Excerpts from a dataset
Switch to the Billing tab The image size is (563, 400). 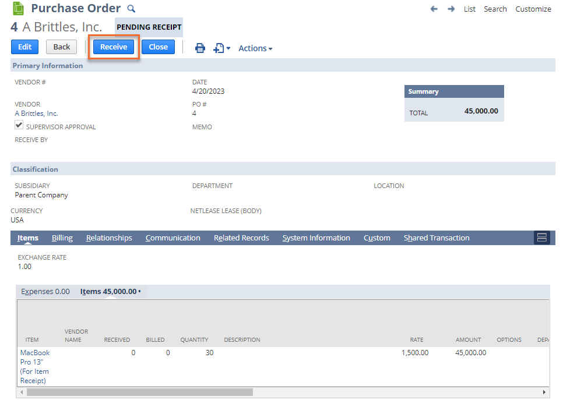click(62, 238)
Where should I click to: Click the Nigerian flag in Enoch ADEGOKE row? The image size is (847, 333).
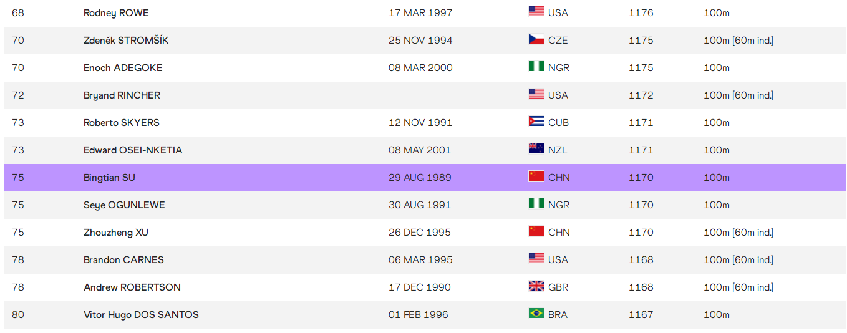tap(536, 67)
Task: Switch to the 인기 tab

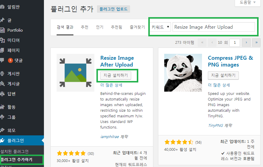Action: pos(100,27)
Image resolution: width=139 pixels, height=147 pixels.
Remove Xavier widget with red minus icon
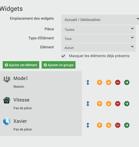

# Problem
Starting with the line containing "Image resolution: width=139" and ending with the last line of the records above, write out each line exactly; no pictures.

# Task solution
Image resolution: width=139 pixels, height=147 pixels.
Remove Xavier widget with red minus icon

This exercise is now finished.